Conclusion and Recommendation
Dubai develops real estates and various monumental buildings to host recreation facilities that are established to support its diversification strategy of ensuring that it becomes the major economic hub in the world. It is recommended for it to develop planetary sustainability culture. Becoming the major economic hub in the world implies that Dubai will host a large number of people from foreign nations and from within the UAE. Sustainability cannot be realized with a large consumption culture for energy and water resources and at the expense of the available vegetation cover to put up real estates and skyscrapers.

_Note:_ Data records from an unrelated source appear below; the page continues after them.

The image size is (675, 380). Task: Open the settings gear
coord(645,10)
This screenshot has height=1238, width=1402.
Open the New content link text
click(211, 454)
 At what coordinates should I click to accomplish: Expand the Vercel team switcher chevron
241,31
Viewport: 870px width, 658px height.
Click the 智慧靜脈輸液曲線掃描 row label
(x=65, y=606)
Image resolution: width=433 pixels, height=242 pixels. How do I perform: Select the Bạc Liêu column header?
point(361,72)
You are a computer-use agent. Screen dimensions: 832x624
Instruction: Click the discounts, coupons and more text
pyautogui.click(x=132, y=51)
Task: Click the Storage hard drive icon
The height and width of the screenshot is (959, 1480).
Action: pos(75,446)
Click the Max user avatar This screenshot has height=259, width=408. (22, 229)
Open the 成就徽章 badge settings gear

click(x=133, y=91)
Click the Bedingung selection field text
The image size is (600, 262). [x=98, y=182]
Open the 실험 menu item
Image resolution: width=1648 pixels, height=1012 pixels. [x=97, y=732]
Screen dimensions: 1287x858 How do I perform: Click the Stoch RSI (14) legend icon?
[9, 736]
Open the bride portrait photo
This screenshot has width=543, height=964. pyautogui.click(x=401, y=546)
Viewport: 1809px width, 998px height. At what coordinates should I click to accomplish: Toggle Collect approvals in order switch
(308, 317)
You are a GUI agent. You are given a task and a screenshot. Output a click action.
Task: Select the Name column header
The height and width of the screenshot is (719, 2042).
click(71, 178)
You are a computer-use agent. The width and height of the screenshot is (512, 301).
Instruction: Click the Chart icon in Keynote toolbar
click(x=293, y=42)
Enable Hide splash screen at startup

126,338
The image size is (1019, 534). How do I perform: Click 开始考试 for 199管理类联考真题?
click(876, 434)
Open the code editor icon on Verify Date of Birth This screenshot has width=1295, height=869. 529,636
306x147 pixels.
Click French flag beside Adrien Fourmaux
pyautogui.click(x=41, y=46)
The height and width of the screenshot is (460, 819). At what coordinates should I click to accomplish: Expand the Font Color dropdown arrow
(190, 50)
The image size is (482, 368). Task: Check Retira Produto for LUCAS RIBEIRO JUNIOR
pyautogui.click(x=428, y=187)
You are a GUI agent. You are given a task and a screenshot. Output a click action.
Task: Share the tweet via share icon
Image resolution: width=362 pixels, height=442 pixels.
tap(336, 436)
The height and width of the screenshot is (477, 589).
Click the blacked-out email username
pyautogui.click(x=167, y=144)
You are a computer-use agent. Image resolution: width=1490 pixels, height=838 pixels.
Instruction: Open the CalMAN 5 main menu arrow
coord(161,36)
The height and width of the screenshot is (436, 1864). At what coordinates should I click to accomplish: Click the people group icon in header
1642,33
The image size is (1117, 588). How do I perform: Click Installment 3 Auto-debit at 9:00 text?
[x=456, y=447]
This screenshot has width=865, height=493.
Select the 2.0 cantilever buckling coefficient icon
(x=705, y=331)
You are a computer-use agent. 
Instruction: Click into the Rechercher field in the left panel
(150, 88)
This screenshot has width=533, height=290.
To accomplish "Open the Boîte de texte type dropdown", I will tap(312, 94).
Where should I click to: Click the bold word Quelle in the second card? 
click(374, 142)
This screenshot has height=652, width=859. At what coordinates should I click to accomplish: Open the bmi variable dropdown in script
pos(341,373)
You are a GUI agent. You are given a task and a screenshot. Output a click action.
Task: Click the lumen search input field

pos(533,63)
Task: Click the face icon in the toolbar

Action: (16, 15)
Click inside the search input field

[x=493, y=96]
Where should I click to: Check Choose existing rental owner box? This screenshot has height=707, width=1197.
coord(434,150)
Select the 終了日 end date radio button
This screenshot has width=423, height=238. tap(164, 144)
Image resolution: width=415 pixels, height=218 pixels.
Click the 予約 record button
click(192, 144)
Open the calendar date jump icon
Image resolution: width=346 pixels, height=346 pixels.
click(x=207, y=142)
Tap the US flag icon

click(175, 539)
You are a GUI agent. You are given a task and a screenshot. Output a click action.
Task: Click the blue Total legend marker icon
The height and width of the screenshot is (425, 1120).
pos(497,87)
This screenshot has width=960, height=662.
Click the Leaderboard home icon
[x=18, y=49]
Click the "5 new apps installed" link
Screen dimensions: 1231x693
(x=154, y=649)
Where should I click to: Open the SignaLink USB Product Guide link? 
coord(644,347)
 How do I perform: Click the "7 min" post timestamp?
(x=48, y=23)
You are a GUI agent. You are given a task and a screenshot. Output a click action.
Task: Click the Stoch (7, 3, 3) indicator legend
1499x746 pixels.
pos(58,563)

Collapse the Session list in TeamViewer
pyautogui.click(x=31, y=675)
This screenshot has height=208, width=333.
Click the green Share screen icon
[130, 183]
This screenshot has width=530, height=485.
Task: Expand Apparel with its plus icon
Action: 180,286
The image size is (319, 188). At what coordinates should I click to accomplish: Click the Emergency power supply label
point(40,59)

Although Dubai’s economy cannot operate without the support of water and energy resources, it is recommended that apart from considering various policies to address the conservation of these resources, Dubai must consider that the resources are generated in environmentally sustainable ways. For example, the flashy lifestyle of Dubai is supported by huge freshwater consumption that is acquired through desalination. This process requires huge inputs of electrical power.
To enhance sustainability, Dubai not only needs to consider putting in place programs for recycling almost 100 % of its wastewater as it is witnessed in the case of Madrid but also needs to ensure cleaner sources of power that are used to operate desalination plants. One of such sustainable cleaner sources of energy is nuclear energy, as opposed to fossil fuel energy. The city can also guarantee the sustainability of its buildings by ensuring self-dependency in energy supplies. Such energy may come from wind and solar.
An innovative way of making Dubai the global leading sustainable city as it looks forward to hosting the 2020 Expo is to change its design architecture of future buildings. For example, the construction of skyscrapers that are powered by wind turbines located on every floor can help in ensuring sustainability. Although revolving skyscrapers imply that the buildings will constantly change their profiles, the main idea involves the generation of adequate power to power not only each floor but also the neighboring buildings that have already been developed without this new design. The city also needs to reduce its carbon footprints per person who travels into and out of it. To this extent, the city should benchmark from Madrid’s BUS/HOV system.